PROBLEM
In the listing below, locate the line containing "Click folder icon" and copy it and every line after it through the end, exactly as written, leaving out any pictures.

SOURCE RECORDS
◆ ◆ ◆ ◆ ◆ ◆ ◆

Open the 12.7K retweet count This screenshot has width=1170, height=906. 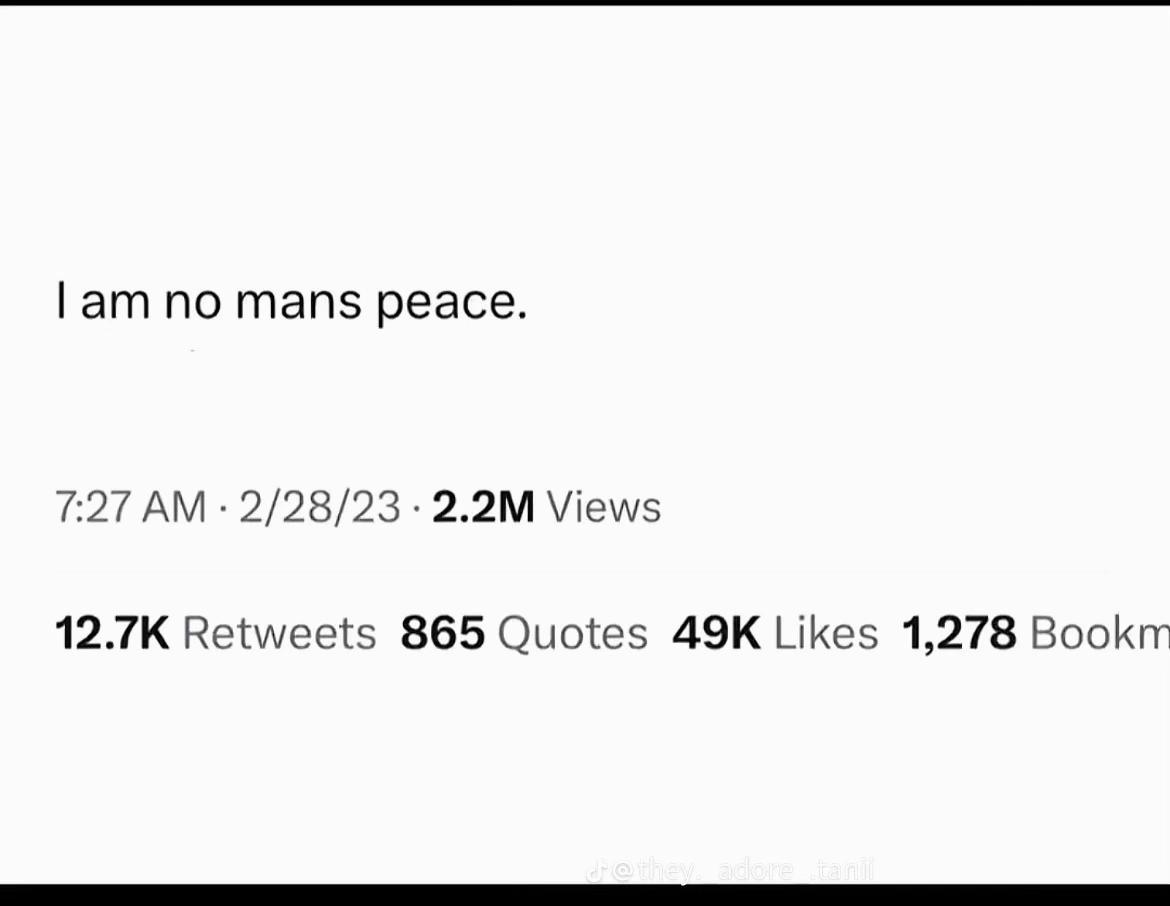[112, 633]
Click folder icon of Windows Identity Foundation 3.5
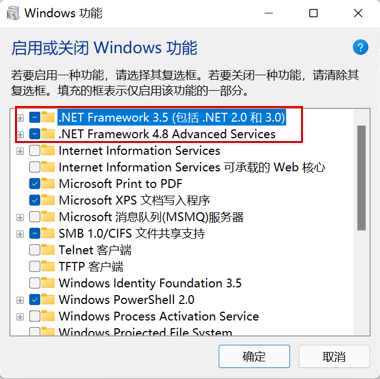 (48, 283)
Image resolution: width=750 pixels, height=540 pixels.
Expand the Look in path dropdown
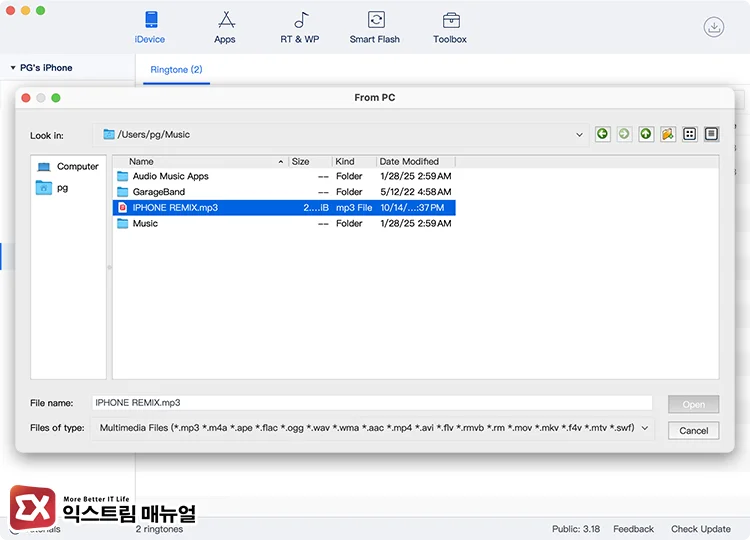(579, 134)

◆ ◆ ◆ ◆ ◆ ◆ ◆

OUTPUT FOR THIS EXERCISE
Click folder icon of Windows Identity Foundation 3.5
 (48, 283)
Image resolution: width=750 pixels, height=540 pixels.
Expand the Look in path dropdown
(579, 134)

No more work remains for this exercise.